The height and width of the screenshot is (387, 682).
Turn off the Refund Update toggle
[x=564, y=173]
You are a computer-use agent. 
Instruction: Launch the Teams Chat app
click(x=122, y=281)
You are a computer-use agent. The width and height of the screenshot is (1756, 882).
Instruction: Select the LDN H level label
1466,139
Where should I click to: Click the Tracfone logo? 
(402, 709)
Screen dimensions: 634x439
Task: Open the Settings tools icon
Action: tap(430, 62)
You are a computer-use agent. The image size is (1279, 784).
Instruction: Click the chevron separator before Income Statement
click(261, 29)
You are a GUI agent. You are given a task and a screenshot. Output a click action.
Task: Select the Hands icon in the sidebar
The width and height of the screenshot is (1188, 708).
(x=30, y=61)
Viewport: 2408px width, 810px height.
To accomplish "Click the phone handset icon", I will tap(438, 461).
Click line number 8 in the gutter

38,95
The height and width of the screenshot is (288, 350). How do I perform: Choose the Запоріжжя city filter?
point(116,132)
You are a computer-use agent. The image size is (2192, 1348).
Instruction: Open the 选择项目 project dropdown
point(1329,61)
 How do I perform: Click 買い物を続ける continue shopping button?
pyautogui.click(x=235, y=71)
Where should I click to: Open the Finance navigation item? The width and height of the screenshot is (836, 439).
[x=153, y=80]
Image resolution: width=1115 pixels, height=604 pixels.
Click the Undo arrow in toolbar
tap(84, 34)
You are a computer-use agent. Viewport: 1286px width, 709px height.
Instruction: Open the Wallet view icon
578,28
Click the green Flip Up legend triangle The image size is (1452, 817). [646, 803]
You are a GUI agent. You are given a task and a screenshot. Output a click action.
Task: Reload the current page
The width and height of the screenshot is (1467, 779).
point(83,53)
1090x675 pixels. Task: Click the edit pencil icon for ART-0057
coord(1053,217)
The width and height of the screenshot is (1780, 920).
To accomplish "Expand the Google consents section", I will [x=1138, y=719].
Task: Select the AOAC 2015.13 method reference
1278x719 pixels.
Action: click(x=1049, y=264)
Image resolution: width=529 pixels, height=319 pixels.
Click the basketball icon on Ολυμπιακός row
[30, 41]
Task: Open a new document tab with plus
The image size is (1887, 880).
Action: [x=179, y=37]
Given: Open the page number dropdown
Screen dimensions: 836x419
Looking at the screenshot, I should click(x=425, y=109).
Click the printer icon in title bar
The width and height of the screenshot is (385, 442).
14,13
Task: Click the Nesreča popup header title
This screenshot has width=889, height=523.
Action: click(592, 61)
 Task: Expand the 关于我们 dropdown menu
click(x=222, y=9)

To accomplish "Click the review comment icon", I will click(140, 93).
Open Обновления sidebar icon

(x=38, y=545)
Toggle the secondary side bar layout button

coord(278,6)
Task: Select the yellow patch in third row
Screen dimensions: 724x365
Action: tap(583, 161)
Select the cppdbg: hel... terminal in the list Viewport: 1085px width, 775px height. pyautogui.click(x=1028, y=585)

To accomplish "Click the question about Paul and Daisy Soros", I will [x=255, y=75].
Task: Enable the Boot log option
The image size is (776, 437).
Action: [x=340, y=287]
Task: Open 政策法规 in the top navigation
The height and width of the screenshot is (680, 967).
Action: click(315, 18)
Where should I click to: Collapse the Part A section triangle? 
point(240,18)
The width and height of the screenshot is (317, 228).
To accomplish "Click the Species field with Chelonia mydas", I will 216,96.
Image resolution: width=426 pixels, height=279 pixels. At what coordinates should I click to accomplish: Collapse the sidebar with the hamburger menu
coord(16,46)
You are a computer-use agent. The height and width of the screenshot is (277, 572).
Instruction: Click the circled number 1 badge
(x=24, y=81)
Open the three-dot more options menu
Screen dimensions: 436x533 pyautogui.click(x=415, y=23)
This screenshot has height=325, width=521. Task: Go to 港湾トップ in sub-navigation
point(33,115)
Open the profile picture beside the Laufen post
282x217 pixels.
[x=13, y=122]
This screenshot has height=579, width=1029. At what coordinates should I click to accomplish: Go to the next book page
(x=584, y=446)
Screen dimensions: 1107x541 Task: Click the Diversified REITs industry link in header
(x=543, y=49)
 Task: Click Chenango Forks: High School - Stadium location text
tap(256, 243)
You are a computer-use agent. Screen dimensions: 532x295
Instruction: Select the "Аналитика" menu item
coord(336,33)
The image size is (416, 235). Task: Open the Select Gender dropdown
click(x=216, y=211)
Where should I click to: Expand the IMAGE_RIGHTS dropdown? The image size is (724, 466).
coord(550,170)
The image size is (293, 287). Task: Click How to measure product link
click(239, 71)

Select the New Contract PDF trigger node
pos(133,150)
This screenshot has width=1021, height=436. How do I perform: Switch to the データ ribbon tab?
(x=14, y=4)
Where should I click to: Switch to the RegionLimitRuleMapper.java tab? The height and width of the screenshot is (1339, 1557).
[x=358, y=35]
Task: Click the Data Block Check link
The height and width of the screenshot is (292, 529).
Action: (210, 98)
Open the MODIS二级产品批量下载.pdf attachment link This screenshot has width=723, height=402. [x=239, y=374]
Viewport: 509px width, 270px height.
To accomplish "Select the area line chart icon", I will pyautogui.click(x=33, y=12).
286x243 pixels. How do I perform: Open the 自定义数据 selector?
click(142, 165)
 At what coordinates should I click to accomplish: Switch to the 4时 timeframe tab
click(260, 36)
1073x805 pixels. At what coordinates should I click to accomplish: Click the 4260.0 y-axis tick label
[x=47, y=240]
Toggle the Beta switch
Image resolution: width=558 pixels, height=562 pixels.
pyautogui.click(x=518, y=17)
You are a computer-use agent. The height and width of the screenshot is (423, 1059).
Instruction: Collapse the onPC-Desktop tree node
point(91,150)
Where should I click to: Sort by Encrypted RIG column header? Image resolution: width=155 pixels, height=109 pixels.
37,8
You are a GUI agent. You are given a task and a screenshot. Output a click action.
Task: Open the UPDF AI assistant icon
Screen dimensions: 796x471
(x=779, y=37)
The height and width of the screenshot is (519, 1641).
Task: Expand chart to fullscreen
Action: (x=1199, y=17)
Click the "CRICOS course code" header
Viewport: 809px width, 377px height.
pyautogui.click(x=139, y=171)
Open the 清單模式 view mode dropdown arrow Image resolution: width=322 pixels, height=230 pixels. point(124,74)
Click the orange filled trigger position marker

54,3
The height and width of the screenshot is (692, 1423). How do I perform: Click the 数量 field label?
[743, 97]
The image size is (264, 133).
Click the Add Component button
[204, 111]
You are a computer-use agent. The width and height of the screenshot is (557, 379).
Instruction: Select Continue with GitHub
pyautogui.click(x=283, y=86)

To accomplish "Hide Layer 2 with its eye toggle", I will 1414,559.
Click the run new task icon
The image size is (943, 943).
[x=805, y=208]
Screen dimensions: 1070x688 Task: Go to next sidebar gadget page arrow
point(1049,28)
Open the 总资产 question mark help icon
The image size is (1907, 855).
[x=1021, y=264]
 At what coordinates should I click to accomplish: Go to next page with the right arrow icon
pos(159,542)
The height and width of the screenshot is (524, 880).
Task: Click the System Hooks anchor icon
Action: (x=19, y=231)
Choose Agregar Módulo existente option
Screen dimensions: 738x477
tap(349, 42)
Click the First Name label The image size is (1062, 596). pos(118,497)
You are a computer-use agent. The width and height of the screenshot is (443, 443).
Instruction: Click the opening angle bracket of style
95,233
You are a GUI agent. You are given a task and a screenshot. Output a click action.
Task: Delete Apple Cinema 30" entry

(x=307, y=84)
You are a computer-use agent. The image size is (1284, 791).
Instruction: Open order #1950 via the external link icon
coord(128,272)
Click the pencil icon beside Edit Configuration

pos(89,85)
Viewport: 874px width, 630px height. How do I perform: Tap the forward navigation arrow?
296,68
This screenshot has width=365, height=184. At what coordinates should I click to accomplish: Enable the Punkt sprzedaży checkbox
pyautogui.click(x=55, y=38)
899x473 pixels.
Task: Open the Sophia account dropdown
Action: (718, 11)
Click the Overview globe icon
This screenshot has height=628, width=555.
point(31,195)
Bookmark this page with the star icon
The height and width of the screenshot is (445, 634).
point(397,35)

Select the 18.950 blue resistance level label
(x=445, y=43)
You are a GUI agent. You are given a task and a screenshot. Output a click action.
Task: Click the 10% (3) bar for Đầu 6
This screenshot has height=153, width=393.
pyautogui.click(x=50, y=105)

◇ ◇ ◇ ◇

Find each line in the records above that contains the string "point" and copy it out. Case counts.

point(116,132)
point(1329,61)
point(83,53)
point(240,18)
point(33,115)
point(91,150)
Open the 清單模式 view mode dropdown arrow Image resolution: width=322 pixels, height=230 pixels. point(124,74)
point(1049,28)
point(31,195)
point(397,35)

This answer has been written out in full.